U.S. and international developed market equities regained their market leadership during February with strong returns after a weak January.
Dovish testimony by Federal Reserve chairperson Janet Yellen and expectations of a spurt in economic activity due to pent-up demand from bad weather stoked the markets.
Emerging markets rallied as those markets continue to try to break out of their choppy performance over the past 12 months. U.S. large and small cap stocks were up 4.5%, international developed equities were up 6%, and emerging markets were up 3%. Broad U.S. bonds were up marginally.

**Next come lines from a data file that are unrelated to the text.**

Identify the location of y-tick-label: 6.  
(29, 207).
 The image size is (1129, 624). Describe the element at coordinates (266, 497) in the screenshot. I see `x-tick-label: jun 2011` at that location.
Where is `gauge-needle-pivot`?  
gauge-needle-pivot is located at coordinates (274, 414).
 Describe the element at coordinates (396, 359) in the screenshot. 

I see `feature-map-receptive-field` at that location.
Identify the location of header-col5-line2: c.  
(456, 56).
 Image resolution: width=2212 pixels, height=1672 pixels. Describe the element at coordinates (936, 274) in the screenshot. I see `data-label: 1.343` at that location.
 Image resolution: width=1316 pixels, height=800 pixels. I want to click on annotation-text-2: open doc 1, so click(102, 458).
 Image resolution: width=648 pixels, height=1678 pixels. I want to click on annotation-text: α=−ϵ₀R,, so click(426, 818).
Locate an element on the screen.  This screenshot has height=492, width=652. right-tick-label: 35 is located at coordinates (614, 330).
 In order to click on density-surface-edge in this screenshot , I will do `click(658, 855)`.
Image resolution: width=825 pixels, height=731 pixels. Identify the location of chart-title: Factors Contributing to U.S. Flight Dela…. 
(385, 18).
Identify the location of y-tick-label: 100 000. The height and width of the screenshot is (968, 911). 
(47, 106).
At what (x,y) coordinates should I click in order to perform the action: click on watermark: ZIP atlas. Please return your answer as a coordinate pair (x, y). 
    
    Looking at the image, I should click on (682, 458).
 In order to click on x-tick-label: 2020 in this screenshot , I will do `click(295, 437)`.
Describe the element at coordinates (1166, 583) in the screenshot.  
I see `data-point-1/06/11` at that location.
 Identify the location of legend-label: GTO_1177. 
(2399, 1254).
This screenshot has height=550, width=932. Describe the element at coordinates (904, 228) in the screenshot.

Entering March, most major asset classes exhibit strengthened positive momentum with some modest relative performance rotation. Thematically, we favor a growth bias and are less inclined to position for a flight to quality (Ukraine crisis, notwithstanding). Most Julex strategies are fully invested and are positioned to target levels of expected risk.
Leading economic indicators and other economic data continue to show positive, though slightly conflicting, signs. The U.S. ISM Manufacturing Index improved to a stronger bias at 53.2 in February while the Economic Cycle Research Institute’s Leading Economic Indicator weakened modestly.
Globally, economic recovery is still playing out as the Eurozone economies are continuing to recover, but the Chinese economy continues to battle weakening fundamentals. In Japan, the super-size monetary stimulus is still in place to continue to bolster economic recovery.
The US equity market recovered in February after a weak January and is still trading well above its 10-month moving average. The MSCI World Index also trended up in February. The strong rebound in September and October for emerging markets that paused during the past three months showed some life in February with mostly positive returns.
Global central banks continue supporting the equity markets with ultra loose monetary policies, though less so than previously through “tapering” actions from the U.S. Fed. Market volatility ticked down to levels seen during the bullish environment of Q4 2013 after the volatility uptick in January.
Within the context of the major global asset classes, our proprietary model continues to favor U.S. and developed market equities and has rotated out of the energy infrastructure MLP space in favor of REITs. Also, our model is signaling that certain countries within the EM space now look attractive.
In the Income strategy universe, we have moved away from a fixed-income focus with increased allocations to equity-type investments including preferred stocks and REITs.
Within the U.S. equity arena, we have increased the growth bias we held in previous months by entering materials and consumer discretionary sectors with an overall portfolio preference equally weighted between broad styles and specific sectors.
DISCLAIMER: The investments discussed are held in client accounts as of February 28, 2013. These investments may or may not be currently held in client accounts. The reader should not assume that any investments identified were or will be profitable or that any investment recommendations or investment decisions we make in the future will be profitable. Past performance is no guarantee of future results.